Date Published: October 18, 2013
Publisher: Public Library of Science
Author(s): Sarah Veloso Nogueira, Brian T. Backstedt, Alexis A. Smith, Jin-Hong Qin, Elsio A. Wunder, Albert Ko, Utpal Pal, Janakiram Seshu.
Leptospira interrogans is the agent for leptospirosis, an important zoonosis in humans and animals across the globe. Surface proteins of invading pathogens, such as L. interrogans, are thought to be responsible for successful microbial persistence in vivo via interaction with specific host components.

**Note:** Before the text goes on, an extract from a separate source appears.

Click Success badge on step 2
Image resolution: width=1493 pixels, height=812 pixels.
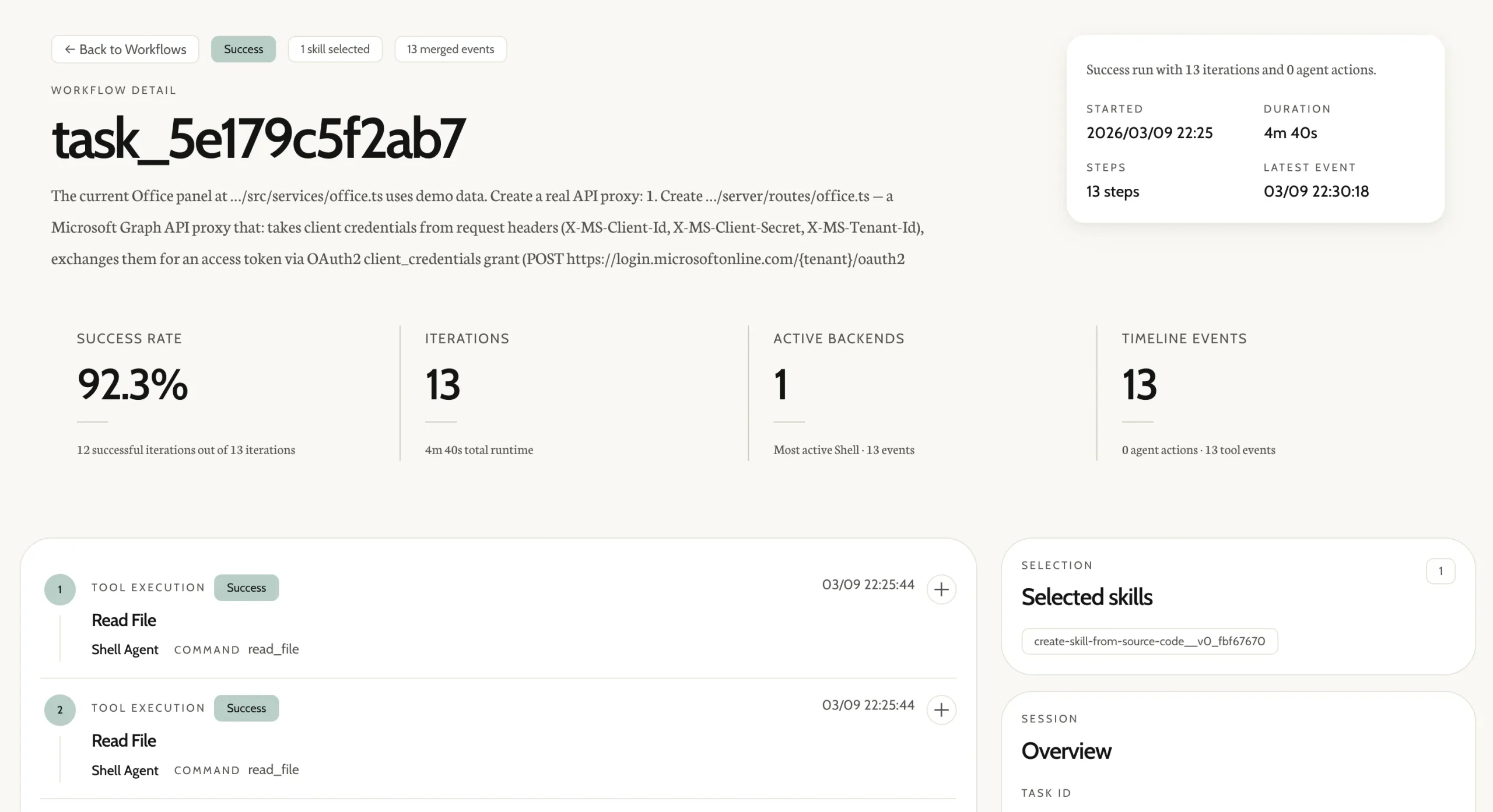(246, 708)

In particular, a number of invasive infectious agents exploit host proteolytic pathways, such as one involving plasminogen (Pg), which aid in efficient pathogen dissemination within the host. Here we show that L. interrogans serovar Lai binds host Pg and that the leptospiral gene product LA1951, annotated as enolase, is involved in this interaction. Interestingly, unlike in related pathogenic Spirochetes, such as Borrelia burgdorferi, LA1951 is not readily detectable in the L. interrogans outer membrane. We show that the antigen is indeed secreted extracellularly; however, it can reassociate with the pathogen surface, where it displays Pg-binding and measurable enzymatic activity. Hamsters infected with L. interrogans also develop readily detectable antibody responses against enolase. Taken together, our results suggest that the L. interrogans enolase has evolved to play a role in pathogen interaction with host molecules, which may contribute to the pathogenesis of leptospirosis.

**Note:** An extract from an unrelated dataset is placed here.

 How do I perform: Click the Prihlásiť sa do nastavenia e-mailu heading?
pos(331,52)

Leptospirosis is a systemic disease of humans and domestic animals. In fact, it is regarded as one of the most widespread zoonotic illnesses caused by pathogenic spirochetes of the genus Leptospira [1-5]. While these organisms are extremely motile, they are slow-growing obligate aerobes with an optimal in vitro growth temperature of 30°C and can be distinguished from other spirochetes on the basis of their unique hook-shaped ends . Leptospira interrogans constitutes the major pathogenic leptospiral species that is responsible for human infection. L. interrogans can readily penetrate abraded skin and mucous membrane barriers to establish a systemic infection via haematogenous dissemination and subsequently colonizes multiple organs, particularly the kidneys and liver. While wild rodents serve as natural reservoirs, humans and a few other domesticated animals are accidental hosts in the transmission cycle of leptospirosis [3,6]. As L. interrogans are shed in the urine of reservoir hosts and can survive in the environment, such as in water or soil for weeks to months, proper sanitation is a key intervention in reducing the transmission of leptospirosis [7,8]. Moreover, the disease has emerged as a global health threat in impoverished populations, particularly in developing countries and tropical regions where inadequate sanitation has produced the perfect conditions for this rodent-borne disease . The incidence of human infection is generally higher in the tropics than in temperate regions, but transmission to humans can occur in both industrialized and developing countries . Over the past decade, a number of factors, including unexpected outbreaks during sporting events, adventure tourism, and natural disasters, have underscored the ability of leptospirosis to become a public health problem even in nontraditional settings . Incidence is thought to be significantly underestimated because of the lack of awareness as well as relatively imprecise diagnosis . Due to a wide diversity of clinical symptoms and manifestations shared with many other diseases, diagnosis of leptospirosis is particularly challenging and depends on a variety of laboratory assays . Spirochetes can be detected in cultures of infected urine or tissue samples, and diagnostics usually employ methods based on direct detection of spirochetes or their antigens using dark-field microscopy, immunostaining, or PCR, as well as indirect approaches based on host immune responses [1,9-11].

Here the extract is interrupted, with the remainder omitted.